How do I listen to my body when it needs rest? Do I listen? What clues does it give me?

Recently, I have been dealing with debilitating back pain and sciatica with shooting, burning pain and numbness down my leg and into my foot. It took this as a serious message from my body for me to stop, take a rest, slow down, and take care of myself.

So many of us ignore our bodies. The physical therapist that I have been seeing put it so aptly. "The louder and angrier the nerve is -- the greater and further the pain is felt." The nerve that was compressed in my back was doing a fantastic job of communicating! I was angry and tired of taking care of other people and putting myself last. I was sad about my rabbit dying and still trying to put my grief aside to coach my clients and take care of their needs.

So much a part of my coaching is coaching myself through the same issues that I will be tackling with my clients. I know this makes me sympathetic and a better coach. Plus it also gives me another tool to practice on myself first and then help others with. So, I have the capacity to be body-wise and need to tune-in to myself to listen.

During this holiday season I will practice this tuning-in as much as I can. I will meditate with a great CD by Belleruth Naparstek called "Relaxation and Wellness" which uses both creative visualization and positive statements that allow me to reinforce this goodwill and "feed my mind" with positive messages. I will continue to feed myself well. Not denying myself tastes of cookies or sweets but also making sure I take my vitamins and supplements and drink my protein shakes, and eat beautiful, colorful, tasty well balanced meals. As my pain subsides and my back improves, I will resist the urge to push and do more than feels good.
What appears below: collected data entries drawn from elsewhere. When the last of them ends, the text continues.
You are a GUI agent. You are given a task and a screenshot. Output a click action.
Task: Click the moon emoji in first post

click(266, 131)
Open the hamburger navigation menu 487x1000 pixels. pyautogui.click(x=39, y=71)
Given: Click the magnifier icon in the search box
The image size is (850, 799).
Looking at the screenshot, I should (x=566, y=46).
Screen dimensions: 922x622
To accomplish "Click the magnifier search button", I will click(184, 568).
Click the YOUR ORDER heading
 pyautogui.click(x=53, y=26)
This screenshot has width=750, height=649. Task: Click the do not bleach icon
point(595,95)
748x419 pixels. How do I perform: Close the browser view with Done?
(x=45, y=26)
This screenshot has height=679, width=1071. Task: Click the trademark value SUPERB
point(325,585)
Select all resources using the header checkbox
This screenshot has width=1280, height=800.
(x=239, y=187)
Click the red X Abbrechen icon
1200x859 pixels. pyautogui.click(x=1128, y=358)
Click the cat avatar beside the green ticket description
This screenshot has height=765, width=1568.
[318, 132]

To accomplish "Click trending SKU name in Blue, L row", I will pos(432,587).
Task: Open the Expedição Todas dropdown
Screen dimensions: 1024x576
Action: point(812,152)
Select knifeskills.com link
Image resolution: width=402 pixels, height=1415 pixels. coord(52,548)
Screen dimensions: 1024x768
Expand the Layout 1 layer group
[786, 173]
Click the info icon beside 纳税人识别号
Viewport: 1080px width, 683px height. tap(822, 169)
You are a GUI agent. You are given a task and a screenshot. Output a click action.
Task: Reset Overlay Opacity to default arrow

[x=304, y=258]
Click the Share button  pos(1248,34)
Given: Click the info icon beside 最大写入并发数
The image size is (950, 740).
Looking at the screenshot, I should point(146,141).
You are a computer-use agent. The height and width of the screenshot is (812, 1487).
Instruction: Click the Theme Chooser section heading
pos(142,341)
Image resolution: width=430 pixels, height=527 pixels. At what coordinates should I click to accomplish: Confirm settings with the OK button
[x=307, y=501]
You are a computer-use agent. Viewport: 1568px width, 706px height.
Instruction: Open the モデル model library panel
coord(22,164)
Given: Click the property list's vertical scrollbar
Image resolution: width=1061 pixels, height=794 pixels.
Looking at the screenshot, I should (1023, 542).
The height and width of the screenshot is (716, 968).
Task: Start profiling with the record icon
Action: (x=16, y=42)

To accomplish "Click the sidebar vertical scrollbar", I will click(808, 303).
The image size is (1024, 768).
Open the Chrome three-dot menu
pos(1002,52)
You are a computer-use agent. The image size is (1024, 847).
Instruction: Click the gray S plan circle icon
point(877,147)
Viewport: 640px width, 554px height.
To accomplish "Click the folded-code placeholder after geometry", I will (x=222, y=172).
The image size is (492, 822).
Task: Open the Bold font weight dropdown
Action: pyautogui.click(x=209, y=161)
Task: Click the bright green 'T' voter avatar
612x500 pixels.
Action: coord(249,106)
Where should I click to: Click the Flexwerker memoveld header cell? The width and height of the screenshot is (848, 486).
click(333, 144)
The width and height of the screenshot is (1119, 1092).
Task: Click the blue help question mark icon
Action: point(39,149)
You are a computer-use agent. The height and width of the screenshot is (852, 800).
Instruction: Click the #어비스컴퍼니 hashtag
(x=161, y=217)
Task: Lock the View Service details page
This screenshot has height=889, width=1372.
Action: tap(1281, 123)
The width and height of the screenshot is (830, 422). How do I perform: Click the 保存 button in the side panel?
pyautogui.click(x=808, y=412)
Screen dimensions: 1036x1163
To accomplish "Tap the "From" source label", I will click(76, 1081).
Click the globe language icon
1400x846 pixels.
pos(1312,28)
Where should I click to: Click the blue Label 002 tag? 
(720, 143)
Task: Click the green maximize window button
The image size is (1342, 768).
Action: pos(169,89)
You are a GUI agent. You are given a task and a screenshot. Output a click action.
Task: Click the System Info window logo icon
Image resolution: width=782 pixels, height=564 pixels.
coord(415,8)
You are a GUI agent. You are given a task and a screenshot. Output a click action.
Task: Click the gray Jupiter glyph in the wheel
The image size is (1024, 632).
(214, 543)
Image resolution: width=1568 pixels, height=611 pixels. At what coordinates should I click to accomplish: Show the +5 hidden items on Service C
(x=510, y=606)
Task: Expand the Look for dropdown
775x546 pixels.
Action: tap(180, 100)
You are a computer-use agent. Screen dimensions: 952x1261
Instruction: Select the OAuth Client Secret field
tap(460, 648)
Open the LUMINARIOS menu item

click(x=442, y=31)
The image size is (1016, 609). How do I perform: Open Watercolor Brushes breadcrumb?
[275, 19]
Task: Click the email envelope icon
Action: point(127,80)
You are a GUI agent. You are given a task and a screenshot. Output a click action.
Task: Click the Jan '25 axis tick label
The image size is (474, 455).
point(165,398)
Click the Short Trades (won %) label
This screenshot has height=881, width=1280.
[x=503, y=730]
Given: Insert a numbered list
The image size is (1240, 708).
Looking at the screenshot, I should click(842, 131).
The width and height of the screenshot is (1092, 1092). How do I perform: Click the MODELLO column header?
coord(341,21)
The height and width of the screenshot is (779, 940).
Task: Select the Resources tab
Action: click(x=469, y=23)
I will allow my body to continue to heal and rest and enjoy the respite from taking care of others.

I will listen to the anger, feel it, express it, and honor the message. I will not ignore the pain of the loss of my furry friend. I will ask for help when I need it and not expect others to read my mind. I will be grateful that my back improves and that I can continue my friendship with my body, my trusted friend and ally.

I think being Body-wise is being body aware. Not having all the answers but allowing the conversation to continue and keeping the communication open like in any ongoing relationship. Ignoring pain makes it fester.